# event log deletion



## andybats (Nov 26, 2009)

can anybody guide me how to delete the log of event viewer of srv 2003

can the logs be deleted one bye one


----------



## TheOutcaste (Aug 8, 2007)

Welcome to TSG!

In the Event Viewer, select the log you want to delete, then click *Action | Clear all Events*
You'll be prompted to save the current log; you can say yes or no, your choice.
Repeat for each log you wish to delete.

There's really no reason to clear the logs, unless you've set it to require manual deletion. It will overwrite events as needed when the log reaches the size limit you've set.


----------



## andybats (Nov 26, 2009)

thanks a lot for the solution 
but the way you suggested s for the delrtion or saving all the events in the event viewer.

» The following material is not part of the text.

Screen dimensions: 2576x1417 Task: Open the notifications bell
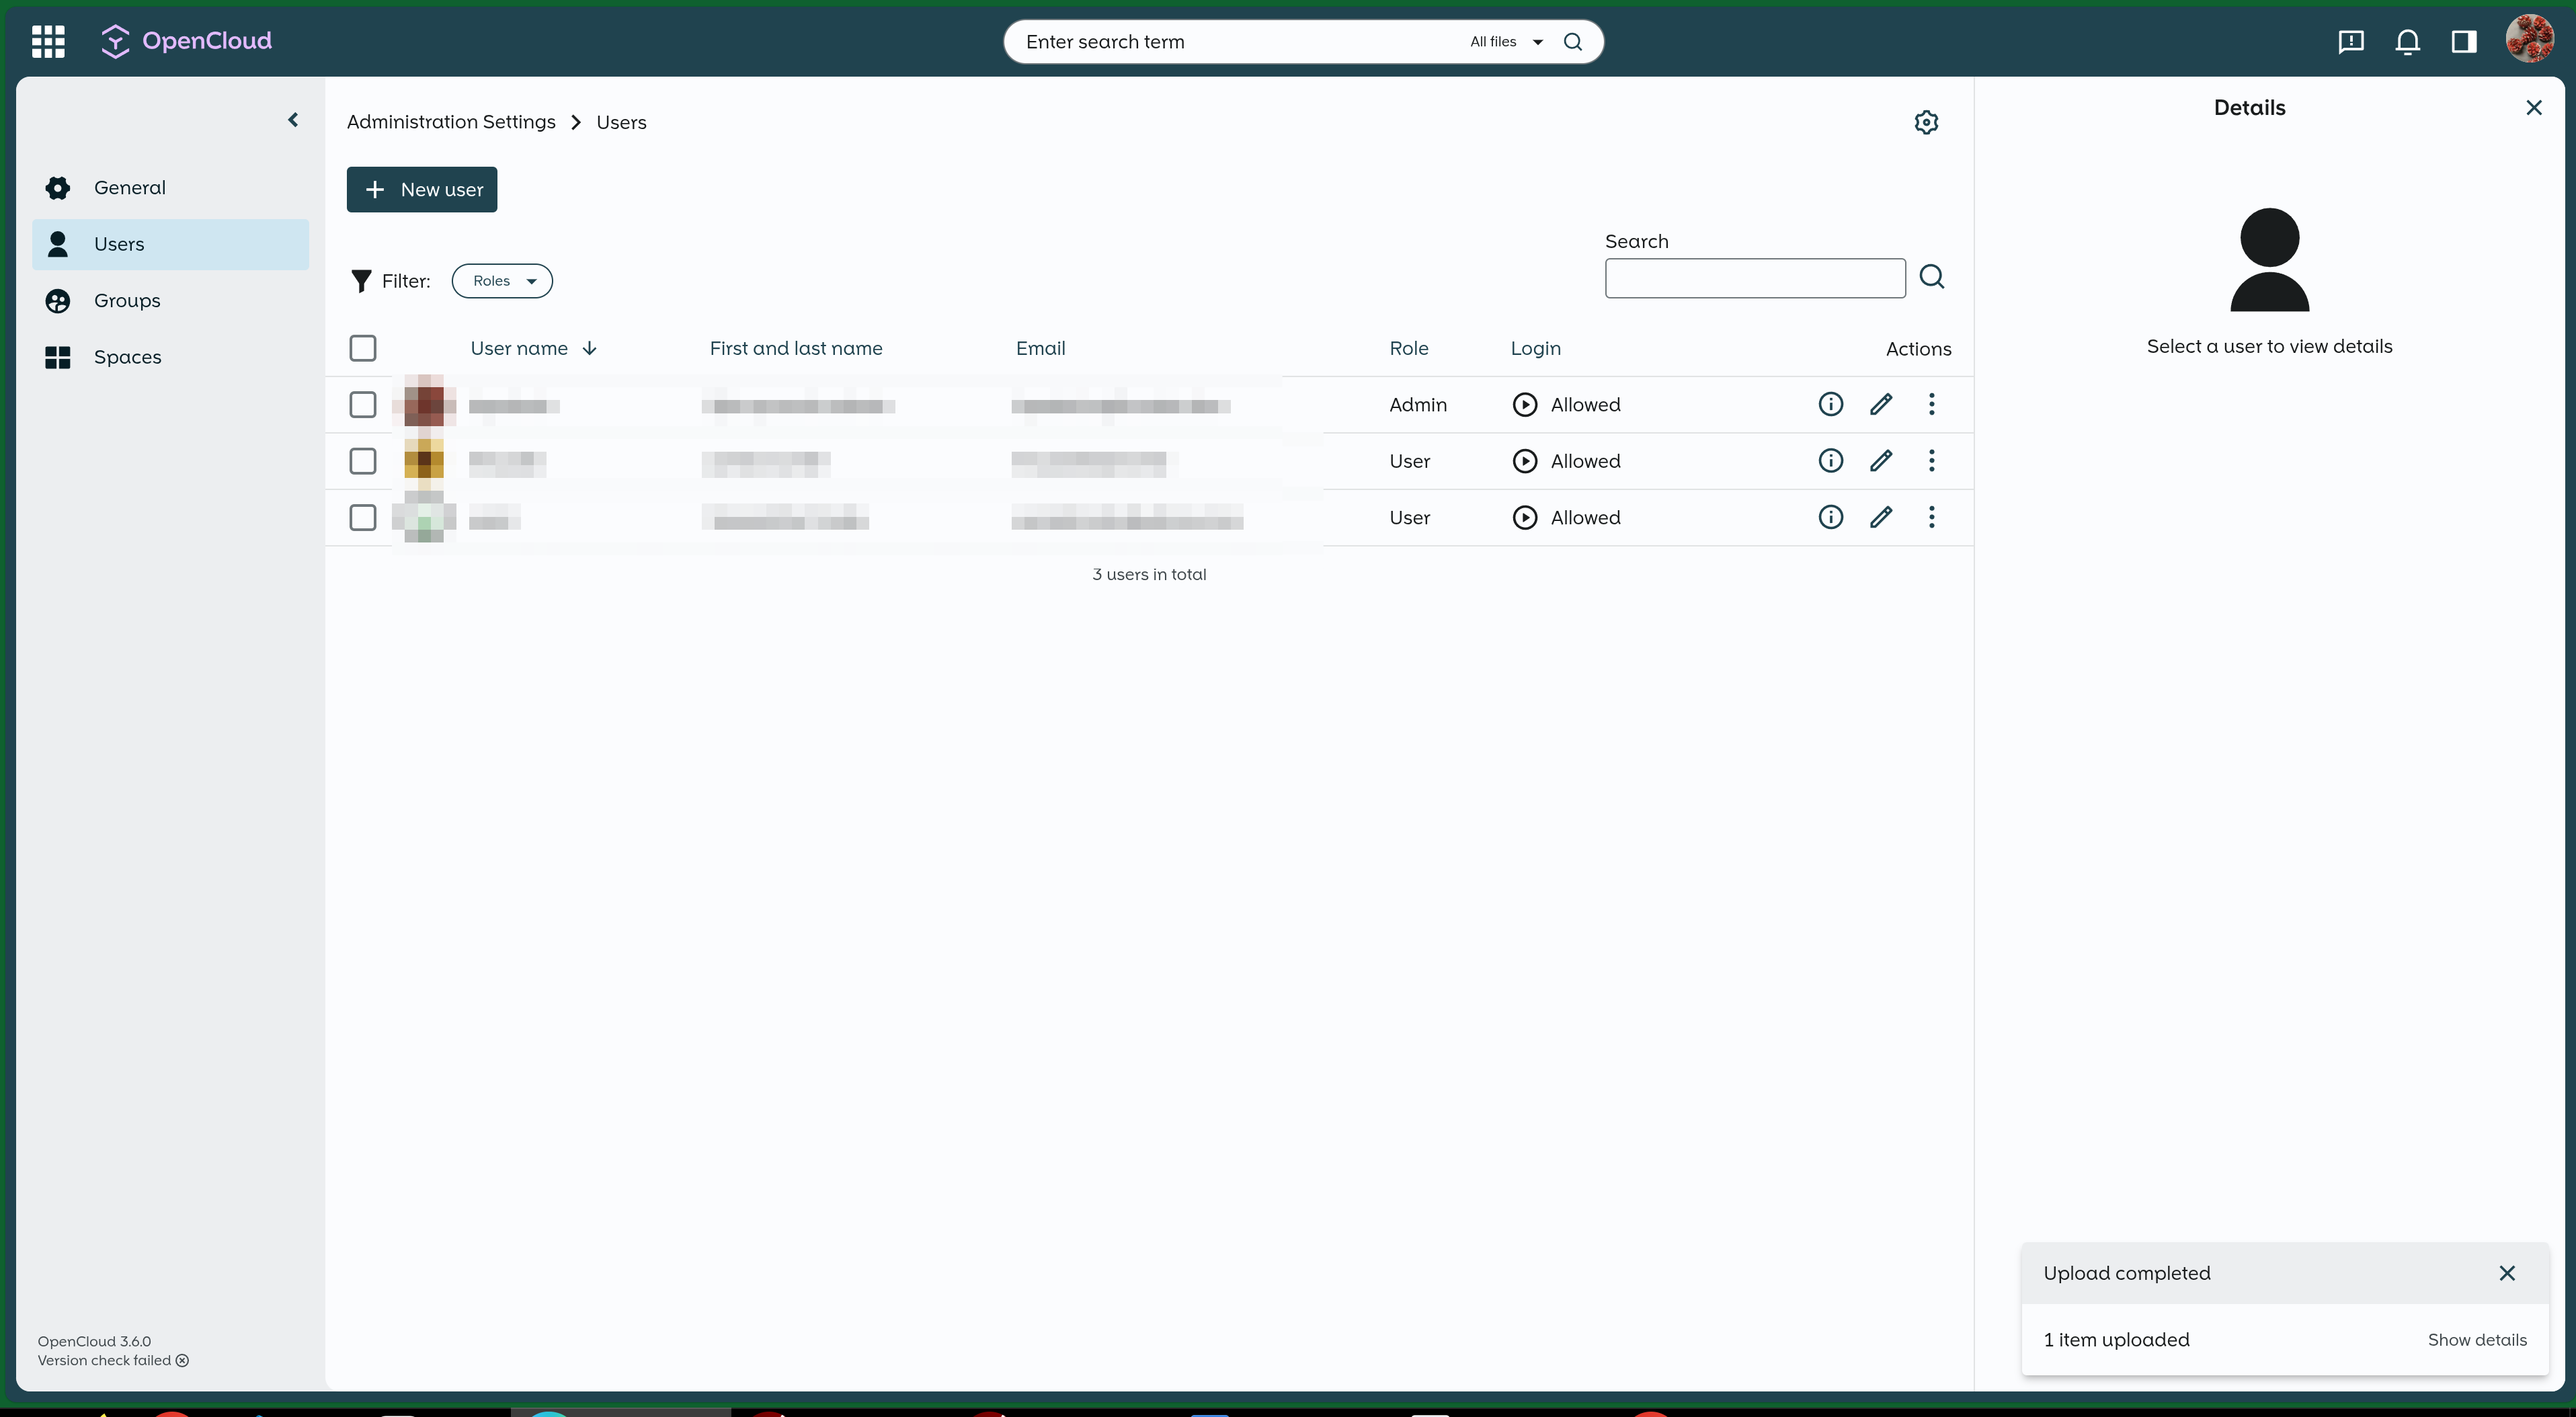pyautogui.click(x=2407, y=41)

I just wanted to know can i delete or save the logs one bye one. I checked the way you suggested me it dosent work because as soon as i select single log, in the action menu i cannot see the option clear all logs. t is only visible when i select the category of the log like security, system etc...


----------



## TheOutcaste (Aug 8, 2007)

If you mean can you delete single entries, not that I know of. It's only delete/save all entries. You'd have to stop the event viewer service, which requires a restart, then edit the log file, which is not a plain text file, so you would have to know the structure to prevent corrupting the entire file.

I'd consider this a good thing. If there was a way to easily delete single entries, it would be a big security risk.


----------